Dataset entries
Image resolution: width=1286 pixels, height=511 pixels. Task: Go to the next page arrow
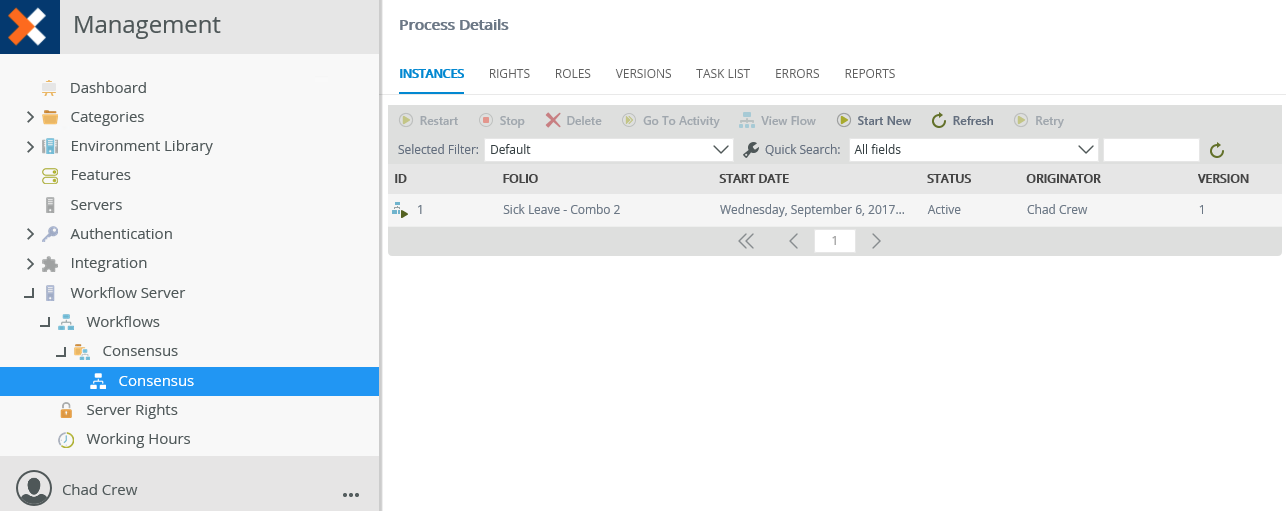[x=876, y=241]
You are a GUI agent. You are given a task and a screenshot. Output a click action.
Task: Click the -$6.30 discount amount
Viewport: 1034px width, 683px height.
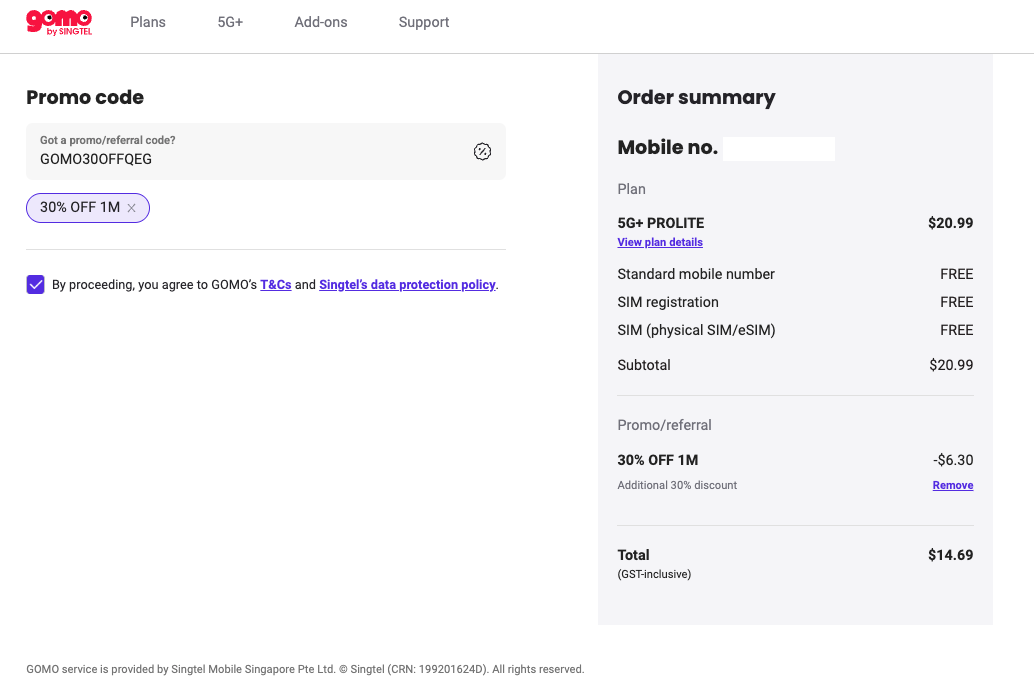click(952, 460)
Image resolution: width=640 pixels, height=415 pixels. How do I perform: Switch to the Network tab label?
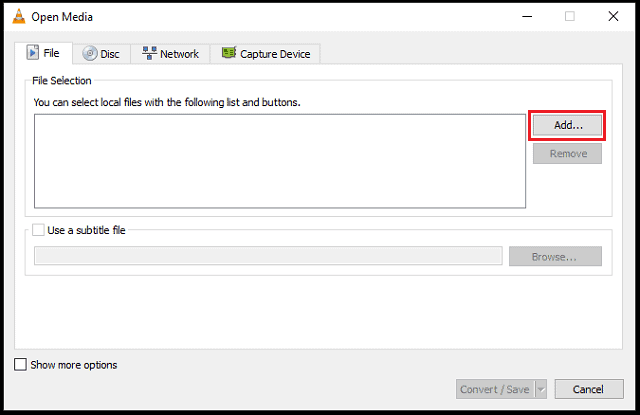pos(179,54)
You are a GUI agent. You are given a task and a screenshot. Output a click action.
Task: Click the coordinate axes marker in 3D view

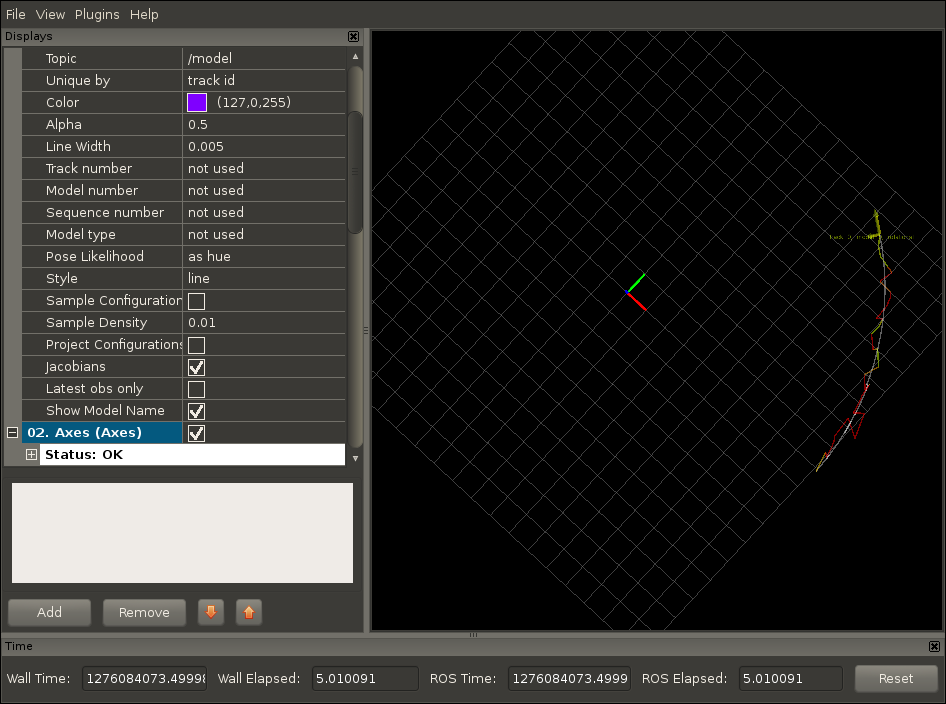tap(630, 292)
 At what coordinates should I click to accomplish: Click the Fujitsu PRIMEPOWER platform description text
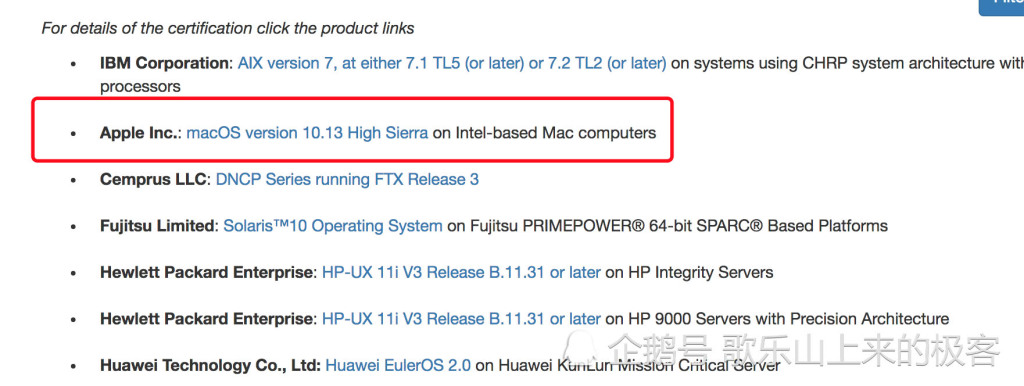(667, 226)
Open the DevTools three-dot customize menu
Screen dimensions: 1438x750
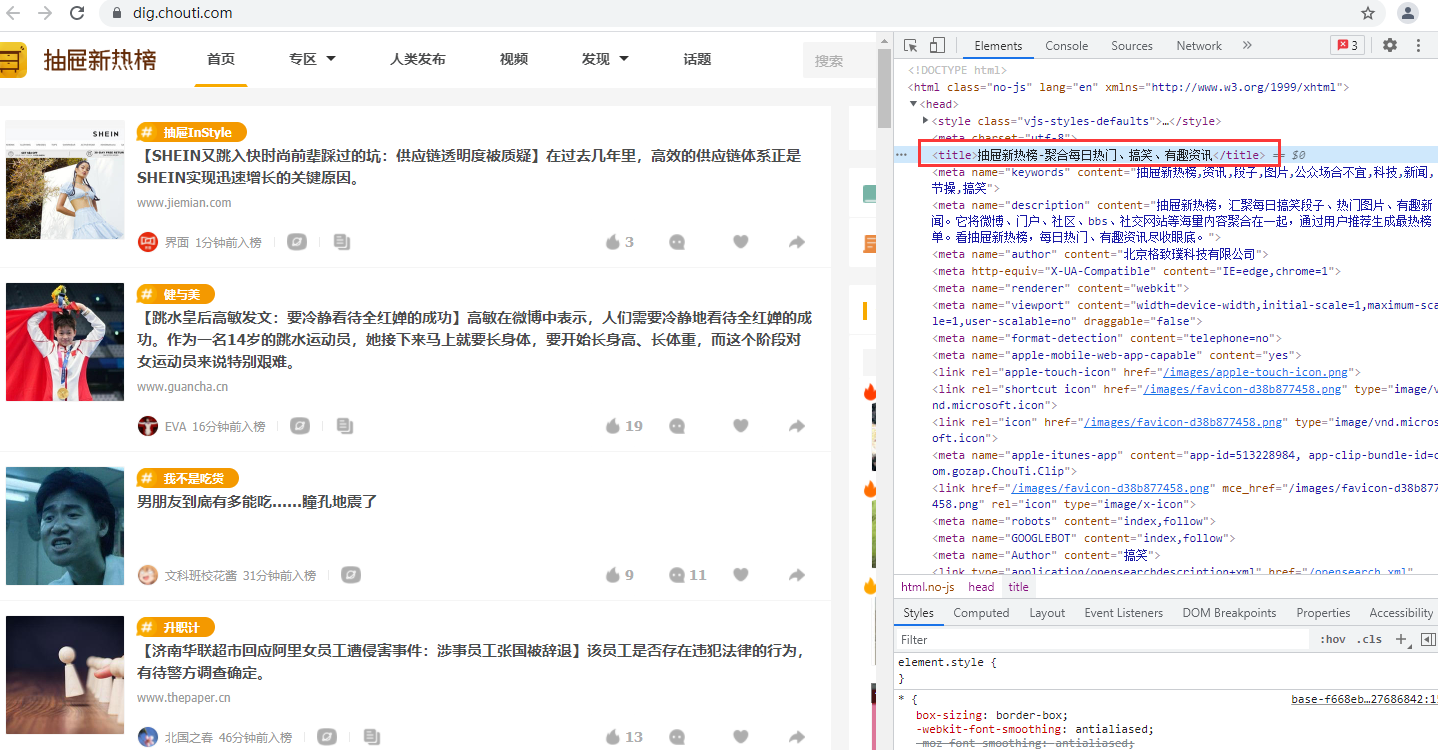pos(1419,45)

TO DO.
Each of the records above needs to be transcribed exactly, apart from its pictures.

EXPECTED OUTPUT.
Image resolution: width=1286 pixels, height=511 pixels. Task: Go to the next page arrow
[x=876, y=241]
You are a GUI agent. You are given a task and a screenshot. Output a click action.
Task: Click the -$6.30 discount amount
Viewport: 1034px width, 683px height.
click(952, 460)
Image resolution: width=640 pixels, height=415 pixels. How do I perform: Switch to the Network tab label?
pos(179,54)
You are a GUI agent. You are given a task and a screenshot. Output a click action.
Task: Click the coordinate axes marker in 3D view

tap(630, 292)
 At what coordinates should I click to accomplish: Click the Fujitsu PRIMEPOWER platform description text
(667, 226)
Open the DevTools three-dot customize menu
Screen dimensions: 1438x750
pos(1419,45)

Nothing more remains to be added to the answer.